Beethoven meets Ragtime

Saturday, October 24, 2015 3:00 pm

Faulkner Gallery

40 E Anapamu St, Santa Barbara, CA, 93101

Image: Ludwig van Beethoven

On SATURDAY, OCTOBER 24 at 3 the SANTA BARBARA MUSIC CLUB will present another program in its popular series of concerts of beautiful Classical music at Faulkner Gallery in the downtown Public Library.

One of the highlights of Santa Barbara Music Club’s concerts is the opportunity for audiences to hear great music from a variety of historical periods, with a diversity of musical forms, performed by excellent artists. This concert features two works from the classical era, by Beethoven and Mozart, and a ragtime-inspired composition by a Santa Barbara pianist-composer.

Program Details

Sonata No. 15 in D major, Op. 28 (“Pastoral”)
Ludwig van Beethoven
(1770-1827)
  • Allegro
  • Andante
  • Scherzo: Allegro assai
  • Rondo: Allegro, ma non troppo
Eric Valinsky, piano
Concerto in C major, K. 314
Wolfgang Amadeus Mozart
(1756-1791)
  • Allegro aperto
  • Adagio non troppo
  • Rondo: Allegretto
Adelle Rodkey, oboe
Mandee Sikich, piano
Rag (1994)
Eric Valinsky
(b. 1952)
Eric Valinsky, piano

Notes on the Program

by Betty Oberacker

The program opens with pianist Eric Valinsky performing the Sonata No. 15 in D major, Op. 28 (“Pastoral”), of Ludwig van Beethoven. The nickname “Pastoral” was appended to this marvelous work not by the composer but by his publisher, akin to the titles “Moonlight” for Op. 27, No. 2 or “Tempest” for Op. 31, No. 2 (indeed, Beethoven’s publishers tended to name his sonatas without consulting Beethoven himself!).

In this case as well, the adjective is most befitting the sonata’s atmosphere of bucolic calm, simplicity and lightness of character.
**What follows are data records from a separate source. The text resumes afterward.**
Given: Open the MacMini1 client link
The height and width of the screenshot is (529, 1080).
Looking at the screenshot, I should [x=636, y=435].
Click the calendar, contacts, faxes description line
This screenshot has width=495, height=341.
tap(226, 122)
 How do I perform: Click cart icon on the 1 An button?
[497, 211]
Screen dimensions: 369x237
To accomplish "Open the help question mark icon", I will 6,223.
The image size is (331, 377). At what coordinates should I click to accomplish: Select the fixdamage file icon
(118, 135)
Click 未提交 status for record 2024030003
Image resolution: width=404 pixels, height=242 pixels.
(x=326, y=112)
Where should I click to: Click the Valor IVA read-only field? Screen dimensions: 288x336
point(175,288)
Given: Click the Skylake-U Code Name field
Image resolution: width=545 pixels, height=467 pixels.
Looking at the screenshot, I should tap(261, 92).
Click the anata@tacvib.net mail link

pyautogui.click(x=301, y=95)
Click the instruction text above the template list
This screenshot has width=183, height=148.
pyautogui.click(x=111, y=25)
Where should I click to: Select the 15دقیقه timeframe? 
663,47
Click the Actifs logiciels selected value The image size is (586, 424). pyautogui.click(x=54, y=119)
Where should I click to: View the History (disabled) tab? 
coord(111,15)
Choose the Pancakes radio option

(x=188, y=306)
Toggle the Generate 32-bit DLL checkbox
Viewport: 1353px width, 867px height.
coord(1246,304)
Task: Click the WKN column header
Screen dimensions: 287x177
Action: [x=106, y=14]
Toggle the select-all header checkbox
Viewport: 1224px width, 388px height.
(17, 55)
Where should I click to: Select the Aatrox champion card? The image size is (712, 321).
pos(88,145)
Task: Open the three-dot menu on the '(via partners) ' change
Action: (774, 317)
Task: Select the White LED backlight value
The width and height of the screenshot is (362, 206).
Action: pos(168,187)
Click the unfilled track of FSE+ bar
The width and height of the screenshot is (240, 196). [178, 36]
A remarkable feature of this composition is that each of the four movements – Allegro, Andante, Scherzo: Allegro assai, and Rondo: Allegro, ma non troppo – establishes its own insistent, pulsating rhythm at its very outset, setting the tone for the composer’s uniquely fresh and often startling development of its musical ideas. In fact, Mr. Valinsky cites the tonal playfulness of the final movement as follows: “Thus, despite the overwhelming beauty of this piece, we are given a healthy serving of Beethoven’s whimsy.”

Next, oboist Adelle Rodkey and pianist Mandee Sikich interpret the sparkling Concerto in C major, K. 314, by Wolfgang Amadeus Mozart when he was just 21 years old. One of the most important concerti in the oboe repertoire, it was composed in 1777 for Giuseppe Ferlendis, celebrated Italian oboist and composer who was appointed to the Court Chapel of Salzburg – at a yearly stipend higher than that accorded Mozart. The work is in three melodious movements, each expressive, charming, and perfectly idiomatic: the Allegro aperto being spritely and generously paced, the Adagio non troppo suggestive of an eloquent opera aria, and the Rondo: Allegretto quite the “preview” of the composer’s future opera overtures. The concerto was later re-worked by Mozart as his Flute Concerto in D major.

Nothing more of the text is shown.